Sands is a one man Spy-vs.-Spy, a roach of a mole pulling the strings to make things go boom. The distributors were probably wise to wait until after seeing how Pirates of the Caribbean might perform. With its second-highest gross of the summer, more and more people are surely drawn to Depp's memorable theatrics. (His turn as an undercover agent--at one point, he's walking down a village street with a T-shirt emblazoned "CIA"--has some of the same ironic calm as George Clooney's spy-turn in Confessions of a Dangerous Mind.)

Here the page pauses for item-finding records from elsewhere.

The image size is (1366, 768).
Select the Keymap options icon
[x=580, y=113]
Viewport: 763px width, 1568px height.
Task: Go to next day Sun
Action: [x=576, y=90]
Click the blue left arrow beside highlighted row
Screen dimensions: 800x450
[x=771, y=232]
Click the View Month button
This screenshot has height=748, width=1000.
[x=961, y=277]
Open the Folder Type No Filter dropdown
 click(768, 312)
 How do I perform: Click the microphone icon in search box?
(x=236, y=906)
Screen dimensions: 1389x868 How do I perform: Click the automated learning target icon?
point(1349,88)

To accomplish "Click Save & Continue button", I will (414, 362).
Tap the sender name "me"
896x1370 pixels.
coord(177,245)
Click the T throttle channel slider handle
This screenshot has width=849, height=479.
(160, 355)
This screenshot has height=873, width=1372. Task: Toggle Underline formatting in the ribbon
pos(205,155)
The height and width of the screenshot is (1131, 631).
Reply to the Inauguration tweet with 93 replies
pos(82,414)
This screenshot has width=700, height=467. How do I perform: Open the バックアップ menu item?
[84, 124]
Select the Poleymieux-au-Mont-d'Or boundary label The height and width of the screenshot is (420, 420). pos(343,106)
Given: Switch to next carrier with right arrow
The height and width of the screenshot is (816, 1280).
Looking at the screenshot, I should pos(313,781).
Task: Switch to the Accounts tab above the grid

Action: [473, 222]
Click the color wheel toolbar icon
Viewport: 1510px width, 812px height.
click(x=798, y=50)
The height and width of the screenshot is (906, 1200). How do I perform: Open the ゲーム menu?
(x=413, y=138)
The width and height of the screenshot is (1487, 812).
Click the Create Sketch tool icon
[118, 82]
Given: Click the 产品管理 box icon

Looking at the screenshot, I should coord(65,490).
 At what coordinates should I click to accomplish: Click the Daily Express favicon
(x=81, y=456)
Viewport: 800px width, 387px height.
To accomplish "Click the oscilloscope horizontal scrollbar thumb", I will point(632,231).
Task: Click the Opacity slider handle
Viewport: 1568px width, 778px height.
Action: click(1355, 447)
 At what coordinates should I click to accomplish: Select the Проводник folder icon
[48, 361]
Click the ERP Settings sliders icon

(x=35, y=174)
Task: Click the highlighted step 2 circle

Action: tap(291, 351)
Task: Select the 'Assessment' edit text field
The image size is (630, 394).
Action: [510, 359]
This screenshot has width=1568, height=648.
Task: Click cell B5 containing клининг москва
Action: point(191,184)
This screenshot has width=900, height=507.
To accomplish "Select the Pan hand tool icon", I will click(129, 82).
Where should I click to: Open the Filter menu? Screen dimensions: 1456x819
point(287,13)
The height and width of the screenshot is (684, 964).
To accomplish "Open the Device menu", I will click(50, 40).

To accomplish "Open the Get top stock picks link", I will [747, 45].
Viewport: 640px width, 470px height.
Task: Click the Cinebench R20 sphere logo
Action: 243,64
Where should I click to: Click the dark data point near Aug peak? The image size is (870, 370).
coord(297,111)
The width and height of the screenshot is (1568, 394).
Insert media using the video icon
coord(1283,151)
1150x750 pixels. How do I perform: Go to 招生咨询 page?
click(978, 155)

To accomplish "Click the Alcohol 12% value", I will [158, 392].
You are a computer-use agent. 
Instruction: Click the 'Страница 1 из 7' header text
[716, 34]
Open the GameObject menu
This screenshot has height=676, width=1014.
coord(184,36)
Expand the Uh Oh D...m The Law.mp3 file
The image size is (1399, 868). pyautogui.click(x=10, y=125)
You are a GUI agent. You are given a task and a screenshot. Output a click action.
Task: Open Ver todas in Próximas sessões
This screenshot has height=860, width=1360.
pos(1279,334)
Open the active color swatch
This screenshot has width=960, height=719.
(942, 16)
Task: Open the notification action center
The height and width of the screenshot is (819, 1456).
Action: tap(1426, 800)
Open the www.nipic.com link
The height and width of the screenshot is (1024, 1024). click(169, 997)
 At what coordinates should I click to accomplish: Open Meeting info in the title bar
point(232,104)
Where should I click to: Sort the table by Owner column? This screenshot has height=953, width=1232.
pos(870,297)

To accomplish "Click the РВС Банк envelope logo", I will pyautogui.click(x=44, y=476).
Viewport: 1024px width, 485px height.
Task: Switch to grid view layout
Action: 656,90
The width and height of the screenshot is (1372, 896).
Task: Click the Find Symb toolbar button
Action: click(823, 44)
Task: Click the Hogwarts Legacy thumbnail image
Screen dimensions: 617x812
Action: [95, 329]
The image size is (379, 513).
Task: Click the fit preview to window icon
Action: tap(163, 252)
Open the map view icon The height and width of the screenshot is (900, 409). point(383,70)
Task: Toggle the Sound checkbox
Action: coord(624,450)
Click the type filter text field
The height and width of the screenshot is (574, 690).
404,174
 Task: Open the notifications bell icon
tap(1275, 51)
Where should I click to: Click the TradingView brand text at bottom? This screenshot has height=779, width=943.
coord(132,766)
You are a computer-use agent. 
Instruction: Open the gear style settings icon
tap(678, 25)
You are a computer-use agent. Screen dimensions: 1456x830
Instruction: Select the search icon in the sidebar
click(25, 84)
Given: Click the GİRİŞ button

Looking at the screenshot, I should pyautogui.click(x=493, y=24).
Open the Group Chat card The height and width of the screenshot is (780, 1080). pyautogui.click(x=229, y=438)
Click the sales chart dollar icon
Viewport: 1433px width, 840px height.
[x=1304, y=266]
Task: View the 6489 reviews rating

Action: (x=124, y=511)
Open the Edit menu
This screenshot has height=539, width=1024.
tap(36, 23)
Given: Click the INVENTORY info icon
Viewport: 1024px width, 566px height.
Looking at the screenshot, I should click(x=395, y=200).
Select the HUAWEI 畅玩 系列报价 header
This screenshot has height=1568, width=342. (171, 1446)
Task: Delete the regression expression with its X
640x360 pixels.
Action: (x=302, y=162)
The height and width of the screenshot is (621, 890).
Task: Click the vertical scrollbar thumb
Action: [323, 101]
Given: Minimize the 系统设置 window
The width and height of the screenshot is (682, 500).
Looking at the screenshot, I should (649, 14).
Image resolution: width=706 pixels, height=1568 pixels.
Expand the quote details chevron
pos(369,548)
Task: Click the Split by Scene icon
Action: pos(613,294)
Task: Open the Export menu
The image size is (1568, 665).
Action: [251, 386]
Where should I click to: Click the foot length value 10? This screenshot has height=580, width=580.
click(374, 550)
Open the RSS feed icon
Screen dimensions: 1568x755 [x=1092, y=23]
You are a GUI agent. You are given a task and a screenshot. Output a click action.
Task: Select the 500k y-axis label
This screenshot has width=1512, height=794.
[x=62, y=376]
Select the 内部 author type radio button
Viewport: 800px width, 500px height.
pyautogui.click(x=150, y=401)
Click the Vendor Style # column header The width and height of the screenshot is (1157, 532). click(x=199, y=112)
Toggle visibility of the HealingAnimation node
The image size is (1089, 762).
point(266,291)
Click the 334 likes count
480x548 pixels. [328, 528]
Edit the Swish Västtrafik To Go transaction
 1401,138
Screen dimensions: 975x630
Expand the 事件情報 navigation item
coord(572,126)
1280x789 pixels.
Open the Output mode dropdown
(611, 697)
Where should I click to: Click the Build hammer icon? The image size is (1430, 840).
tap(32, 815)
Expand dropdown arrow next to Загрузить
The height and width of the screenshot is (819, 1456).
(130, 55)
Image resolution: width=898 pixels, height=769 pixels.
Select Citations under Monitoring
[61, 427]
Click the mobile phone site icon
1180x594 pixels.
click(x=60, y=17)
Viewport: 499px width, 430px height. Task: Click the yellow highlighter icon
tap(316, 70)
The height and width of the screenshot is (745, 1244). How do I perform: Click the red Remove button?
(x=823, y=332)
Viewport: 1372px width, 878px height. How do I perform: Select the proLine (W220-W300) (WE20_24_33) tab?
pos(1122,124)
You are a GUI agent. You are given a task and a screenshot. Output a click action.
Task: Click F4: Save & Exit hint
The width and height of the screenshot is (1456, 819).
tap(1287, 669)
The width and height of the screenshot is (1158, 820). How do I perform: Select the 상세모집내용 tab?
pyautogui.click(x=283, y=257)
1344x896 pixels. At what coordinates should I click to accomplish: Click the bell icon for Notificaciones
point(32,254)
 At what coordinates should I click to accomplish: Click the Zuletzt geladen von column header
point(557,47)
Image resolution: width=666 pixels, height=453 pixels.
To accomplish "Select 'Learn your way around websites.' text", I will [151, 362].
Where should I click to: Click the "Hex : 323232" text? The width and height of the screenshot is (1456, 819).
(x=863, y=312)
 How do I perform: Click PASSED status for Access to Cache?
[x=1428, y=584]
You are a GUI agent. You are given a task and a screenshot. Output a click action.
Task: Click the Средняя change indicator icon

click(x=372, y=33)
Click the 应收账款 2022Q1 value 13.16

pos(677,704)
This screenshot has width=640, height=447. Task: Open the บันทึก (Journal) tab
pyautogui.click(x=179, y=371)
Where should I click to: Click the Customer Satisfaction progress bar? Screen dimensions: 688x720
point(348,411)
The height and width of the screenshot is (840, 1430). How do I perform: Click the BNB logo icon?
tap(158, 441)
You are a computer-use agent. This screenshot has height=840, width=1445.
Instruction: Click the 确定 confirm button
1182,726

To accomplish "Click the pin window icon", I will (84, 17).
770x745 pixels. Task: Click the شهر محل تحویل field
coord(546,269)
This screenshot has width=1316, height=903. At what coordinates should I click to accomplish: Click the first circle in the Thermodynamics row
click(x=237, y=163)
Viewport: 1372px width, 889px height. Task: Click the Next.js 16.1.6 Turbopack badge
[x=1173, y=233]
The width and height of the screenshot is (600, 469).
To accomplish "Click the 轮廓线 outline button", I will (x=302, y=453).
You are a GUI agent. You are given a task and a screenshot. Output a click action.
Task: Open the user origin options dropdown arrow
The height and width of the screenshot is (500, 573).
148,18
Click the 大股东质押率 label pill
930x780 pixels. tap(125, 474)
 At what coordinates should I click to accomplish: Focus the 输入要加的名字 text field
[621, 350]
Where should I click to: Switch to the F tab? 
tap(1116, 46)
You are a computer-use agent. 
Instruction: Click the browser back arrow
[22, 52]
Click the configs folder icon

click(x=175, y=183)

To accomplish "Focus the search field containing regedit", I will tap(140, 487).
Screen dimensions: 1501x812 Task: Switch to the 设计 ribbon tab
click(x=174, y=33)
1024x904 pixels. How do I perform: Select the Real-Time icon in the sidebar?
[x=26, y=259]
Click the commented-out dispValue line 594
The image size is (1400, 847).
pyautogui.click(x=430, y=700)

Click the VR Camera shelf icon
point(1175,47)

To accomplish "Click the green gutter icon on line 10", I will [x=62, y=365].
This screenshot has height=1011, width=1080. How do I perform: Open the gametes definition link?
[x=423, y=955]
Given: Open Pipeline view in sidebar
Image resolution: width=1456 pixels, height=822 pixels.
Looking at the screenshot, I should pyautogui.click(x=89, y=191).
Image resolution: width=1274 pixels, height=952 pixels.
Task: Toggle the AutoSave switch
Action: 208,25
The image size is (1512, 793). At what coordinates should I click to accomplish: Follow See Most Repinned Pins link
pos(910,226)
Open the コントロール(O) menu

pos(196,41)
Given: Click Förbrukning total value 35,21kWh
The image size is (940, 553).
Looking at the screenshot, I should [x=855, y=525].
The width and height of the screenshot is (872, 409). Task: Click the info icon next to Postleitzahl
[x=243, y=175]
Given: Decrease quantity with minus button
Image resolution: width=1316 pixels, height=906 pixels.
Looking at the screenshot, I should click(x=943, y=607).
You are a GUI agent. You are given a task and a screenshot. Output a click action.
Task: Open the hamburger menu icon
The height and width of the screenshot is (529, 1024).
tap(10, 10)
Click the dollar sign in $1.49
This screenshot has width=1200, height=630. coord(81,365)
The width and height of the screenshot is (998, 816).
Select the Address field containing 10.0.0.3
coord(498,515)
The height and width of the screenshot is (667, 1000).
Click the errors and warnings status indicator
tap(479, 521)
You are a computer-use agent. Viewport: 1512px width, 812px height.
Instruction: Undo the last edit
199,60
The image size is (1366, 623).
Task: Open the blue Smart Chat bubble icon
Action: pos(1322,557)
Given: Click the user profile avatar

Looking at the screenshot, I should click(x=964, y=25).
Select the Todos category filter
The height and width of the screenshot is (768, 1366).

Funny hats, goofy T-shirts and a bland, bland voice are what Rodriguez allows Depp in terms of cartoonishness. The bad attitude of his character, however--craven, demanding, cocky beyond boundaries--becomes more and more a commentary on U.S. arrogance in its behavior below the border. How does a superpower overpower adversaries? Make note of when Sands indicates his readiness to whip off Marin's patch and to insert a portion of himself into the socket; it's characteristic of the script's crudeness with purpose. A game actor, a lousy line, a guilty laugh. Followed by a political aftertaste, and by the movie's cascade of climaxes, a payoff straight out of the Oedipus story. "How blind can one nation be?" Rodriguez's symbols bluntly ask amid the fusillades and detonations.

Rodriguez has another affectation about eyes. Banderas, along with many of the other actors, suffers from Rodriguez's own high-definition video cinematography. Brooding nicely, with a thick mop of long black hair, Banderas is memorable although you can't see his eyes in many daylight scenes, nor those of his opponents. Stylization or is it DIY proponent Rodriguez taking on too many tasks?

Rodriguez awards himself many credits, as he did with the last two Spy Kids installments, including that he "shot, chopped and scored" this "Robert Rodriguez Flick." Flick is a word that I've always disliked, but it may be the best encomium for this mad mix of Mad magazine craziness, critique of American interventionist foreign policy and big, bad blow-em-up. Rodriguez's many action set pieces are "chopped" with heedless passion. While Once lacks the stately beauty of the pacing and framing of Sergio Leone's spaghetti westerns or the magical absurdism of Alejandro Jodorowsky's cruel fables, there's a fury here that's like someone compulsively wrecking and cleaning up their own messes after themselves.

The movie's finale is its most touching and pointed, an image of weight. (You may want to stop here if you haven't seen the movie.) Having vanquished all the varmints and politicos, taking the long, deserted highway out of the poisoned `ville like the nameless narrator at the end of Dashiell Hammett's Red Harvest, "El" marches purposely along the long, long road, the colors of the Mexican flag furling around him as the embodiment of the nation itself. Cheeky mythmaking from a Spanish-born actor and an Austin-bred director.